» What is required
Take the line that holds "Screen dimensions: 627x599" and every line after it to the end of the entries, and repeat them exactly without the pictures.

» Source information
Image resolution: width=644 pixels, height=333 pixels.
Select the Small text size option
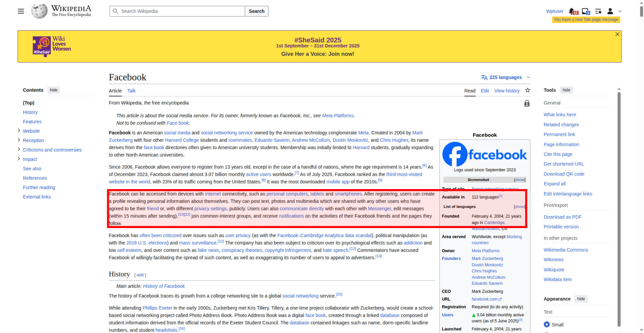pyautogui.click(x=547, y=324)
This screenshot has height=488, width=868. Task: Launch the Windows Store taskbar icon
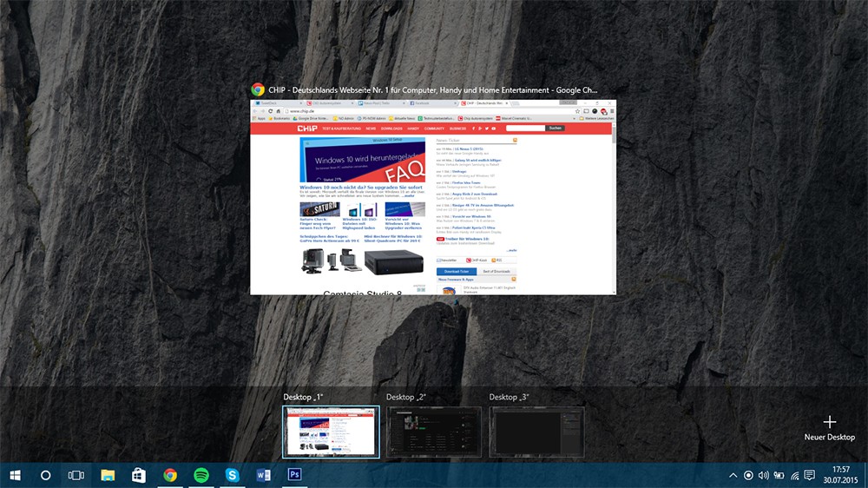pos(139,475)
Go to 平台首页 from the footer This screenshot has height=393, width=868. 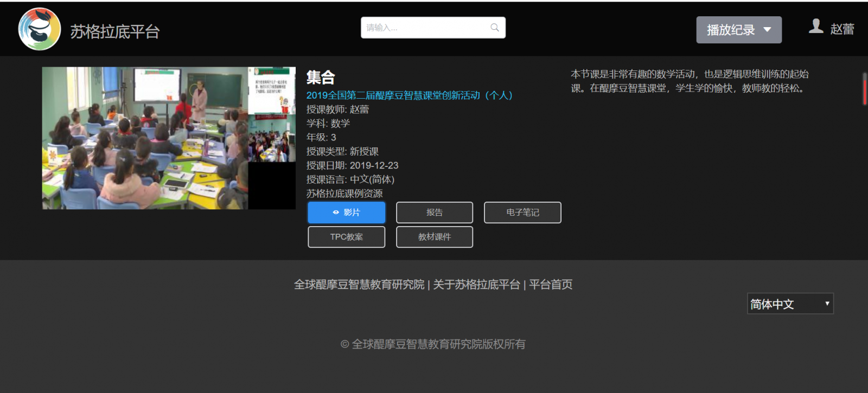[551, 285]
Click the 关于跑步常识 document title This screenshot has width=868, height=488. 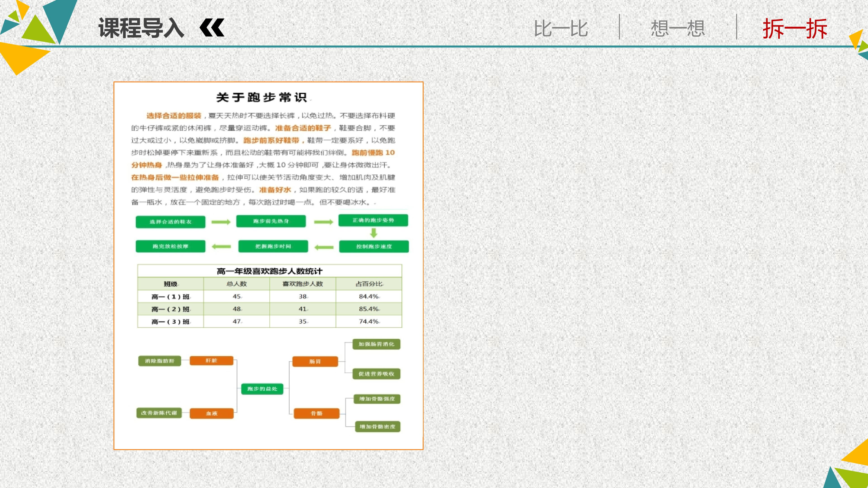[x=262, y=98]
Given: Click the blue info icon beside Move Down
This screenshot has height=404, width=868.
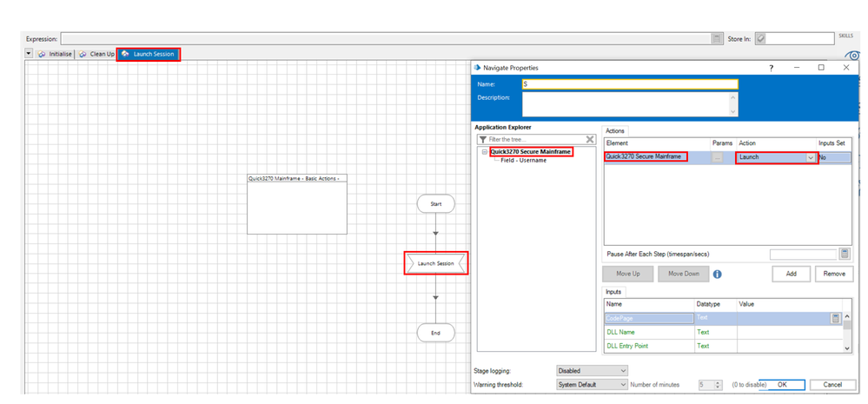Looking at the screenshot, I should pyautogui.click(x=718, y=275).
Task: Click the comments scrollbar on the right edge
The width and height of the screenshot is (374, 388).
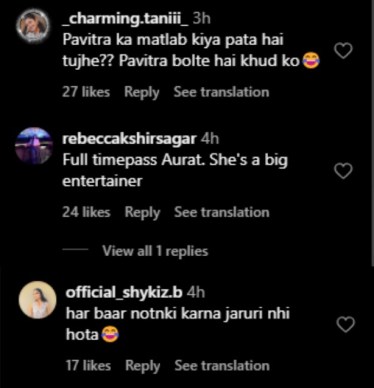Action: coord(372,133)
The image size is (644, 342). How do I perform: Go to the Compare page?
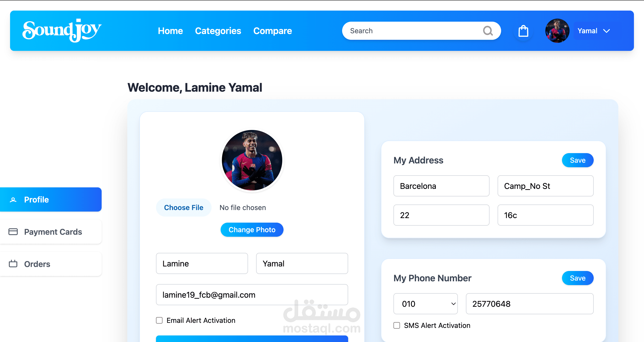coord(272,31)
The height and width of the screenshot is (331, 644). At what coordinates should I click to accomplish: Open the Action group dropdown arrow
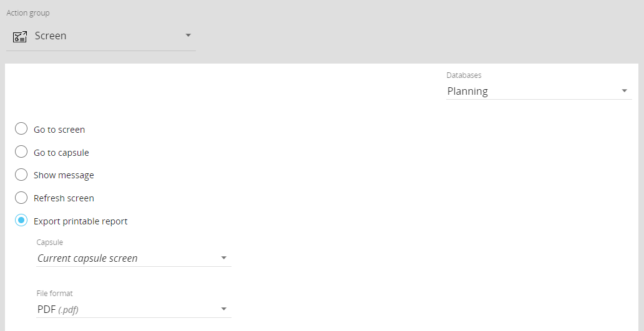coord(188,36)
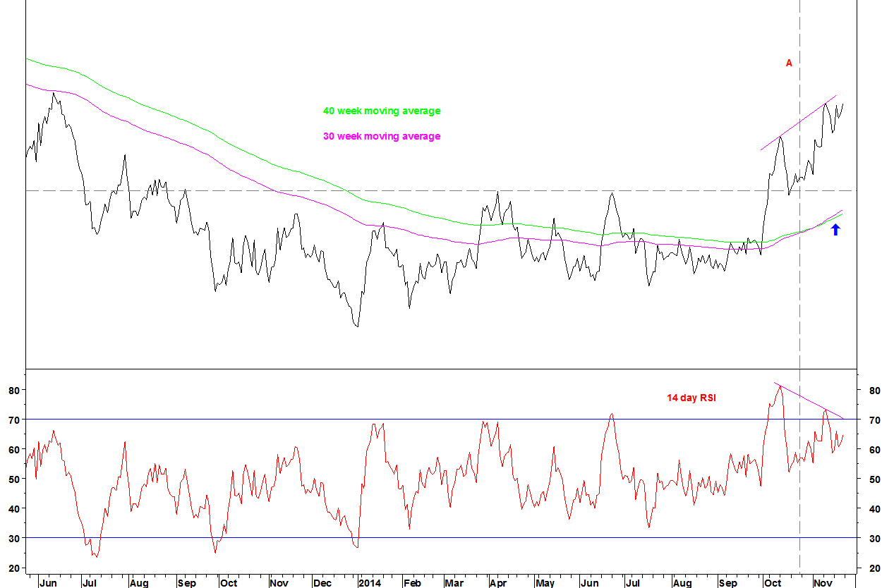Select the Dec label on time axis
Viewport: 882px width, 588px height.
pos(322,583)

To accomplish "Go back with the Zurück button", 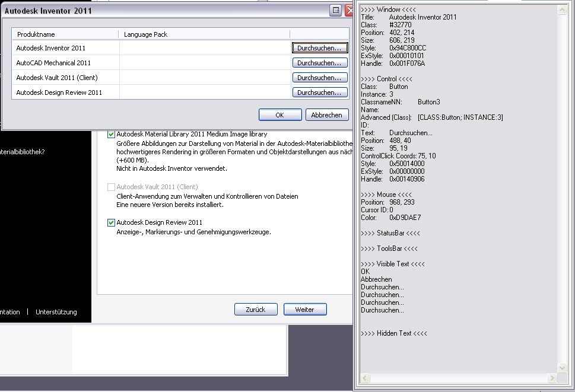I will [255, 310].
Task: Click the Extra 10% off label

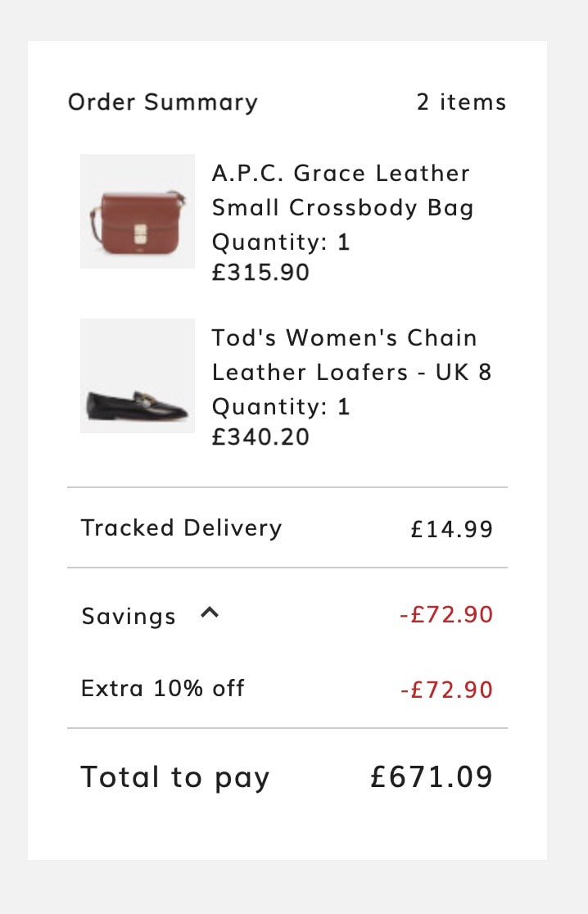Action: pos(163,689)
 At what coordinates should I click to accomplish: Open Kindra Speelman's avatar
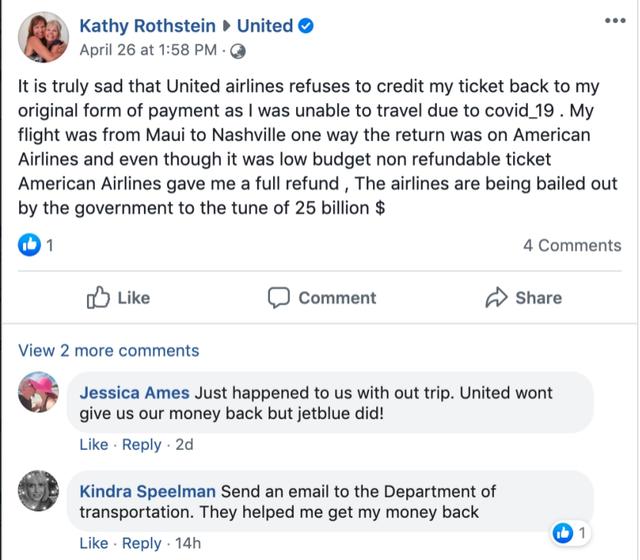pos(39,491)
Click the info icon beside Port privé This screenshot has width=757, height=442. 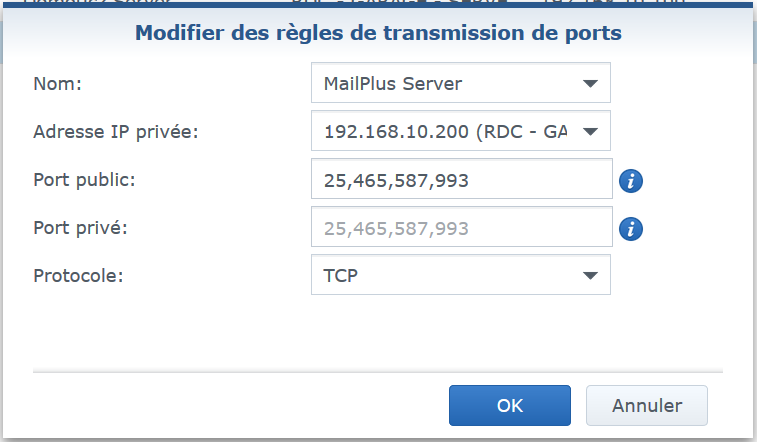click(630, 229)
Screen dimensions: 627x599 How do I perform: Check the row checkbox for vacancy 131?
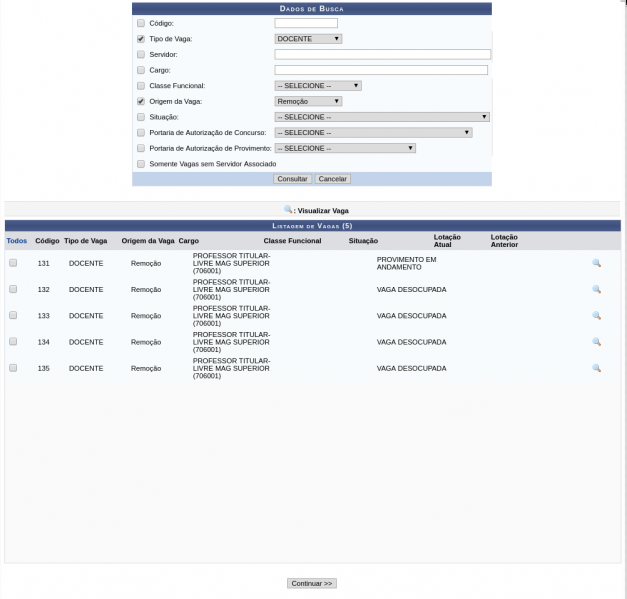point(13,263)
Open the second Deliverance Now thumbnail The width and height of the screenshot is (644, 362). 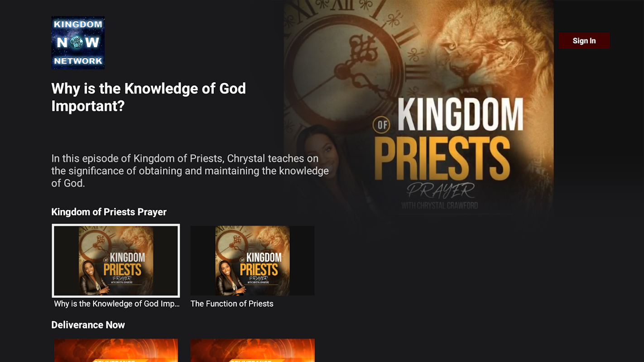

» Exercise result
Screen dimensions: 627x599 How do I perform: Check the row checkbox for vacancy 131?
point(13,263)
Open the second Deliverance Now thumbnail The width and height of the screenshot is (644, 362). 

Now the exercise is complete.